Medical Student Warren Alpert Medical School of Brown University
Introduction: Dual-eligible (DE) patients, who are simultaneously enrolled in both Medicare and Medicaid, this population may be at an increased risk for adverse outcomes following spine tumor resection due to their advanced age and lower socioeconomic status.
Methods: We identified all adult admissions undergoing spinal tumor resection from 2002 to 2011 in the National Inpatient Sample (NIS). Admissions were categorized by insurance type: Medicare, Medicaid, DE, private insurance, and self-pay. Multivariable regression adjusted for 21 confounders, including patient, hospital, severity, and tumor characteristics. Outcomes included time from admission to surgery, total length of stay (LOS), inpatient mortality, hospital costs, and discharge disposition.

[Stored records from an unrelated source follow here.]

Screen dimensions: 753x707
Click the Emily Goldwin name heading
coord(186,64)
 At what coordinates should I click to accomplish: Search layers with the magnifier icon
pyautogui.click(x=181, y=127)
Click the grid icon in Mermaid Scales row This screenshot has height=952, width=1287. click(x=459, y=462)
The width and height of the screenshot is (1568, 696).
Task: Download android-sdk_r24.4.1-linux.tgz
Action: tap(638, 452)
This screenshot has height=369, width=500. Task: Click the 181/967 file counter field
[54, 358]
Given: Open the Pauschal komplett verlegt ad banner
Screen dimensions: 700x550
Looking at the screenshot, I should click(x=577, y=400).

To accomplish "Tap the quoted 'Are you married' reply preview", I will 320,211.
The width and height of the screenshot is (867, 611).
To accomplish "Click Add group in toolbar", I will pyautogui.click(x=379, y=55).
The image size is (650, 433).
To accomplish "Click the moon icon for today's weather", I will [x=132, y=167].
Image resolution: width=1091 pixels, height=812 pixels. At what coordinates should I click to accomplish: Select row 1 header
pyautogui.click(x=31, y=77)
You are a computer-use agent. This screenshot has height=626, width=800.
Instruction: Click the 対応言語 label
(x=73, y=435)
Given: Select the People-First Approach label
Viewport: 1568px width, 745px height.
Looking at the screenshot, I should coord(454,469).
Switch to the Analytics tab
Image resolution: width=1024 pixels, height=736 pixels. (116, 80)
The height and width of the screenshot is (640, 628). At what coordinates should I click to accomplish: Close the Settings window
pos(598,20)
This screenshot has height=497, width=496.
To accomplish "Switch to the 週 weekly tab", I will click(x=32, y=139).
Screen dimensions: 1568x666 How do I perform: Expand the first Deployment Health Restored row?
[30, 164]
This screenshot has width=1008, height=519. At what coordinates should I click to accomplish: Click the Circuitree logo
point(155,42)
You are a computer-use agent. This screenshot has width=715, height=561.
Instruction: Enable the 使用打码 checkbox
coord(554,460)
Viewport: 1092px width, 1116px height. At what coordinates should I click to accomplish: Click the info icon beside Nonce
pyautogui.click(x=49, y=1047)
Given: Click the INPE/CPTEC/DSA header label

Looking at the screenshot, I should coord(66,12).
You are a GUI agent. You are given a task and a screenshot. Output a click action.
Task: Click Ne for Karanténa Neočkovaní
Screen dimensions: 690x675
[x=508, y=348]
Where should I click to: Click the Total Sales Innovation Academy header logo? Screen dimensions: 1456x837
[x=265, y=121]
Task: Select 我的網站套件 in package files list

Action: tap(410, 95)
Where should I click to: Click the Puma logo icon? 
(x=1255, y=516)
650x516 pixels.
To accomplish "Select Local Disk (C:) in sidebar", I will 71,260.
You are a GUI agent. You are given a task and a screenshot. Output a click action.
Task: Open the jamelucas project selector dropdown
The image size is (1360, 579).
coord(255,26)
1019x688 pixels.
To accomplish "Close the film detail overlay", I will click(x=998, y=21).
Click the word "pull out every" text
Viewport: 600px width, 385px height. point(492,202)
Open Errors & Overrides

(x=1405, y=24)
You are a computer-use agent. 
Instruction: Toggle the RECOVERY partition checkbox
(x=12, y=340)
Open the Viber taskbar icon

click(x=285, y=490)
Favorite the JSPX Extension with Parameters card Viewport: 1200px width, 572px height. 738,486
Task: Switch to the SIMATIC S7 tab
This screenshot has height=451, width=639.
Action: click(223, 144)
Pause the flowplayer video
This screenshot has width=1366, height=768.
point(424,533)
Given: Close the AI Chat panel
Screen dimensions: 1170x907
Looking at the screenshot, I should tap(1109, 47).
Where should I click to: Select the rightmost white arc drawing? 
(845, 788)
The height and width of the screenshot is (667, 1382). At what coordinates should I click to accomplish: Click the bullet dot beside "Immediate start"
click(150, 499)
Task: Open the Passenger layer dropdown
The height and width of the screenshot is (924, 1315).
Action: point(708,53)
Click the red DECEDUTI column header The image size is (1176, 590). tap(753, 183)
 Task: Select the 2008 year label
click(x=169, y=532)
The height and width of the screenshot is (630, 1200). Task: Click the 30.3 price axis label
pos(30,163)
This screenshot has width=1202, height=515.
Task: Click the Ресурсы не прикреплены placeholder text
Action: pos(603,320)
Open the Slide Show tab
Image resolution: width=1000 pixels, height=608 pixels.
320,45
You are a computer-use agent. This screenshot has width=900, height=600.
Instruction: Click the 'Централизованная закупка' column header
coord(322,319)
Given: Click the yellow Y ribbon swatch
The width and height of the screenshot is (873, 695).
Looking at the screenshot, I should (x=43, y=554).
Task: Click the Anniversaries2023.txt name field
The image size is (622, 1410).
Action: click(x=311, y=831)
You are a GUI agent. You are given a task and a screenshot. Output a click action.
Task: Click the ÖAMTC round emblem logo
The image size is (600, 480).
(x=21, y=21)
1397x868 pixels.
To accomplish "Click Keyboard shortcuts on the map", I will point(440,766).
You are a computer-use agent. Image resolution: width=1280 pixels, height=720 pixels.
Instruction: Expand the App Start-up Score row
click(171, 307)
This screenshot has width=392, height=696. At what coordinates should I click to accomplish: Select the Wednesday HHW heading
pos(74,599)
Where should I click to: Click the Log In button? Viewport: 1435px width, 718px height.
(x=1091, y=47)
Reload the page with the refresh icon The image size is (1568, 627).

Results: From 2002-2011, there were a total of 2,292,508 patients admitted with spine tumors, with 73,961 (3.2%) undergoing surgery. Among surgical admissions, 2,455 (3.3%) were DE patients. On average, DE patients (56.3 years) were significantly older than private insurance patients (48.9), self-pay patients (48.5), and Medicaid patients (41.9) were 48.9, 48.5, and 41.9 years old but younger than Medicare patients (71.6; all P< 0.001). Compared to all other insurance groups, DE patients were admitted more often on a non-elective basis (P=0.001) and exhibited greater Risk of Mortality and Severity of Illness scores (P=0.001). Compared to private insurance payers, DE patients experienced a 45.5% longer wait time between admission and surgery (P=0.025), lower odds of routine discharge disposition (OR=0.454, P< 0.001), prolonged LOS (+6.9%, P=0.042), and increased hospitalization costs (+8.3%, P=0.012). DE patients, however, did not experience a statistically significantly higher degree of mortality or complications.
Conclusion : DE patients undergoing spine tumor surgery had increased presenting severity, surgical delays, nonfavorable discharge disposition rates, LOS, and costs. Further research is warranted to improve outcomes for this clinically challenging population.
How to Improve Patient Care: By identifying the variables that impact quality of care for vulnerable patient populations, we can improve outcomes, lower costs, and work towards fostering a more equitable healthcare environment.